Беньямин не отказался от критики линейного и каузального видения исторического процесса и в тезисах «О понятии истории», где призывает возвыситься над этой непрерывной чередой событий, постичь их специфическую констелляцию, некое напряжение исторического времени, возникающее, когда человечеству – и в прошлом его, и в будущем – грозит опасность.

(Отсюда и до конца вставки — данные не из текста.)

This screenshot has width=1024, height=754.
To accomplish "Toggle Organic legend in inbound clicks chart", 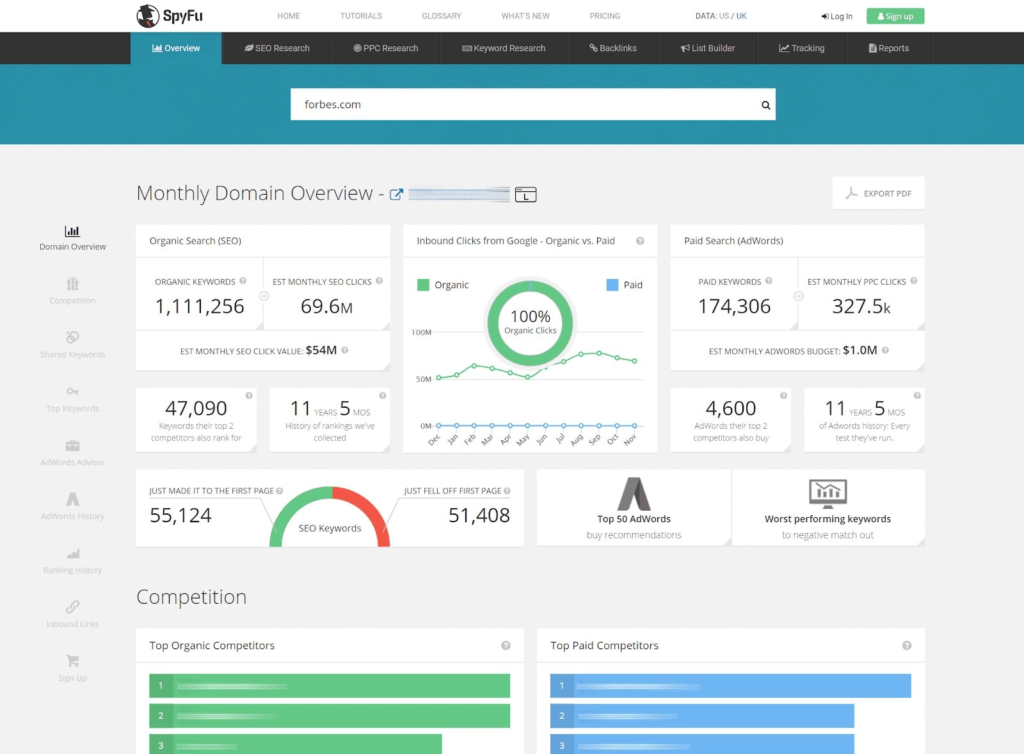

Ссылка на «Дух утопии» во «Фрагменте» многих озадачивала. Кто-то считал, что речь идет о завуалированной – с помощью Блоха – критике сионизма[441]. Сионизм, идея теократического еврейского государства, вокруг которой должна выстраиваться философия истории, в «Духе утопии», как мы видели выше, критиковалась. Именно поэтому Я. Таубес, например, считал, что Блох и Беньямин – маркиониты, а не приверженцы еврейского мессианизма[442], и что «Теолого-политический фрагмент» на самом деле посвящен критике еврейской политической теологии, критике в духе Маркиона[443]. Ведь еврейский мессианизм, как показал Шолем, «публичен», происходит в пространстве коллективной идентичности, а значит – имеет политический смысл, Беньямин же в «Теолого-политическом фрагменте» говорит о том, что подлинному мессианизму политический смысл теократии чужд. Вместе с тем Таубес критикует дихотомию Шолема, указывая на то, что внутри христианства функция общины и некоего публичного действия не менее важна, чем в иудаизме, – достаточно вспомнить пиетизм[444]. Таубес, таким образом, сводит проблему мессианизма не к напряжению между иудаизмом и христианством (где первый будет условно «политической», а второе – «духовной» религией), а к внутреннему конфликту среди евреев, к конфликту между традиционализмом и зелотизмом – революционным движением внутри иудаизма. Апостола Павла и Маркиона он тоже объявляет зелотами. И поздний Блох, действительно, так и трактует теологию Маркиона – как бунт против традиции, отказ от всякого исторического опосредования между старым и новым царством (AC, 241f.).
Конечно, прямолинейное и схематичное противопоставление иудаизма и христианства у Шолема нельзя счесть всецело удовлетворительным. Оно должно быть одной из условных схем, которые легко критиковать. Вместе с тем и идею Таубеса о том, что Беньямин не был еврейским мыслителем, можно поставить под вопрос.